Deftly, Sophy sets about her mission to brighten up the household and retie the knots of affection in more suitable patterns. Calling on friends old and new, she sets out on her ambitious scheme to give the Ombersleys what they need. Rather like Austen’s Emma, she is passionate about doing what’s best for people – though fortunately she has rather more self-awareness and genuine kindness than Emma. She also has a very unsuitable streak of wild mischief, as Charles finds to his peril. Instead of the quiet, overwhelmed cousin he’d expected, Charles is faced with someone who’s better connected than anyone else in the family; who’s a proud and experienced horsewoman; who challenges all his notions about what’s ladylike, proper and suitable. Personality clashes are a given – but the most distressing thing, for Charles, is that he starts to suspect the quiet, well-behaved future he’s planned with Miss Wraxton may not be quite what he wants after all…

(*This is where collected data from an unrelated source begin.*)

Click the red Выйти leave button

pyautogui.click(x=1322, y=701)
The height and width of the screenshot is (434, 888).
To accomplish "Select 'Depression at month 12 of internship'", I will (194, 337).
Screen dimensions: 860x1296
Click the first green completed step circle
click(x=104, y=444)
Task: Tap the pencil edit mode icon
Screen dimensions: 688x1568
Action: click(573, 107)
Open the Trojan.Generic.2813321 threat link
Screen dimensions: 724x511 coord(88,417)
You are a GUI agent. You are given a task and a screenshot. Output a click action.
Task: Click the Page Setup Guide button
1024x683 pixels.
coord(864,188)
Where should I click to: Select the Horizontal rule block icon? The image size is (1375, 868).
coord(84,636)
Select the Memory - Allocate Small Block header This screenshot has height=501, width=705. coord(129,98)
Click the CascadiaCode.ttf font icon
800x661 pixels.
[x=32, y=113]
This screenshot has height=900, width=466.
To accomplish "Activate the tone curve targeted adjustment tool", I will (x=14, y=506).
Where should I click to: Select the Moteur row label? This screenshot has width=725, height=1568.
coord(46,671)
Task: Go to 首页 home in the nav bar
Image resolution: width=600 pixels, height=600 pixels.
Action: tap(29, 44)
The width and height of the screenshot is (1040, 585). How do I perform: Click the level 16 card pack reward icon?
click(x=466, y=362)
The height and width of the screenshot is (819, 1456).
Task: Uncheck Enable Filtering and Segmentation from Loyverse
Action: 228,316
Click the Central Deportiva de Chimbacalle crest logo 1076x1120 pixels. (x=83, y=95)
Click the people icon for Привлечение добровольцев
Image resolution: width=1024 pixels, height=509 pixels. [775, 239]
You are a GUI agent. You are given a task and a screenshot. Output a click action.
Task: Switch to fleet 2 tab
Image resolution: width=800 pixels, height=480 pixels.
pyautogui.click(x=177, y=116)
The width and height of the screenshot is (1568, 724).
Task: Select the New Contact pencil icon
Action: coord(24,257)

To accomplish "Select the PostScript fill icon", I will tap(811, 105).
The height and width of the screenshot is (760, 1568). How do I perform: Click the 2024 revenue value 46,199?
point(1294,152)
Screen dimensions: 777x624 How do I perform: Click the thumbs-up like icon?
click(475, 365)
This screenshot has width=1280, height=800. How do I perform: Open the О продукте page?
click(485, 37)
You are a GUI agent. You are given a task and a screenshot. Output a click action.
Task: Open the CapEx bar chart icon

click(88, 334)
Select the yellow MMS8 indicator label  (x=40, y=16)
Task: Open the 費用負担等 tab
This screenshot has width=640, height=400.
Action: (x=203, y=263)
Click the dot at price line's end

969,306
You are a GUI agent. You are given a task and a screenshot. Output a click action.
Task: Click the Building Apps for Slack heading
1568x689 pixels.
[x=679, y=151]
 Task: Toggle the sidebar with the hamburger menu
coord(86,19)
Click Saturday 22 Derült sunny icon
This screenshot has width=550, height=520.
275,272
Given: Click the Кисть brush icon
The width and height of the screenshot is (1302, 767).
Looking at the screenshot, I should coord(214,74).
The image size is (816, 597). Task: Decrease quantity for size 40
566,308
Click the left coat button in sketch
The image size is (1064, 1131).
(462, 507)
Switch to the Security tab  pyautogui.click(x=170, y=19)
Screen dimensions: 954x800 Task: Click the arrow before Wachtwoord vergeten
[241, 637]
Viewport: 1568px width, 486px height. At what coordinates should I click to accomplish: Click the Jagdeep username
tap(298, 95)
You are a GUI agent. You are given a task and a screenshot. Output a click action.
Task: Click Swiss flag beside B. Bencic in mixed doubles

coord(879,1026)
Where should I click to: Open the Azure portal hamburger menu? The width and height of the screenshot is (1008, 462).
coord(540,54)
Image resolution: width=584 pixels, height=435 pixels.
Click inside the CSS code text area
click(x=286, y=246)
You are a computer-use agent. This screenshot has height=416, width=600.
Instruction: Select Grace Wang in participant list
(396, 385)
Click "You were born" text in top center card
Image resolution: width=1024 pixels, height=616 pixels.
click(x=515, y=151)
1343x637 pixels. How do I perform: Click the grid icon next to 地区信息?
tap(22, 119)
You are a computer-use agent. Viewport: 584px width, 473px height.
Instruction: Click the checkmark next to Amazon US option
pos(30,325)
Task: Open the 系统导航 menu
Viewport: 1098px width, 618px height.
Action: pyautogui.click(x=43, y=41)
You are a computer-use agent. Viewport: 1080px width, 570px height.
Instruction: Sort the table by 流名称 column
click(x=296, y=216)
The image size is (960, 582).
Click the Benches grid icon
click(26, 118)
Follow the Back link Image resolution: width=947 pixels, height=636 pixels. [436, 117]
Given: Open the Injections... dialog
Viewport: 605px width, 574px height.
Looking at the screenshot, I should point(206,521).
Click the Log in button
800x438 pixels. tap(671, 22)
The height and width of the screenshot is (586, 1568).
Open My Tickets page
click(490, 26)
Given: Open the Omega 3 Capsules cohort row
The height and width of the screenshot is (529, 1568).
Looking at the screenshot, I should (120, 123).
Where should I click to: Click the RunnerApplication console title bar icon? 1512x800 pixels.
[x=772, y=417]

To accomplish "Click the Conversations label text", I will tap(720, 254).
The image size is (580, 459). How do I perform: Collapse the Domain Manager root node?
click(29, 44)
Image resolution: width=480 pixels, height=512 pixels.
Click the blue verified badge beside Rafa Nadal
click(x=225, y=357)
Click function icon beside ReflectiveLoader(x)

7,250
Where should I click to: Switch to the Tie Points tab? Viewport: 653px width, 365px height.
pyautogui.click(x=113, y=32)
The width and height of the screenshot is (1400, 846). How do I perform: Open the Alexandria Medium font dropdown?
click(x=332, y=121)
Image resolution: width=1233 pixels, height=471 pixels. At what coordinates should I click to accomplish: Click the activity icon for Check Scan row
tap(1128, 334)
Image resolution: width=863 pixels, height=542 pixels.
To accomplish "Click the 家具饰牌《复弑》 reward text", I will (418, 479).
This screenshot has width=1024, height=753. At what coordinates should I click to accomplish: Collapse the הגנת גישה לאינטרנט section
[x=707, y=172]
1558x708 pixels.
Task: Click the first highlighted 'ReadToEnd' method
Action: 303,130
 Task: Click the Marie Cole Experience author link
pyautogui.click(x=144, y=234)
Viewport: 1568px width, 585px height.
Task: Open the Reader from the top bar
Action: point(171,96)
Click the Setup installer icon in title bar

Heyer’s novels are often predictable to some degree, but this is much more complicated than usual, with several different romantic pairings to sort out. There are all manner of plots and sub-plots: a ‘kidnapping’, headlong escapades in carriages; blazing arguments; ducklings; and a brilliantly chaotic denouement which keeps just on the right side of outright farce. The action literally doesn’t stop until the last line. Throughout all the madness, Sophy keeps her good head on her shoulders and her grip on the reins; and lives by her own personal code of generosity, frankness and high spirits. I warmed to her immensely. This is one of my favourite Heyer novels, up there with These Old Shades and Sylvester, and I’ll definitely be reading it again.
Oh, I couldn’t agree more – one of Heyer’s best. Have read it innumerable times – and I think I will have to read it again now!
This is one of my favorites.
Why do I get the feeling that your reading order of the Heyer novels seems to align quite a lot with the books I had mentioned as being among my favourites? 😀
Sheer coincidence 😜 But seriously, if someone tells me something is good, why not home in on that first?!
My mother gave me These Old Shades when I was 13,and I was hooked. My favourites are pretty similar to yours with the addition of Frederica.
Meeting another fan is a wondrous thing which has only happened twice in many years. How can people be so blind to the thrill of a Georgette novel.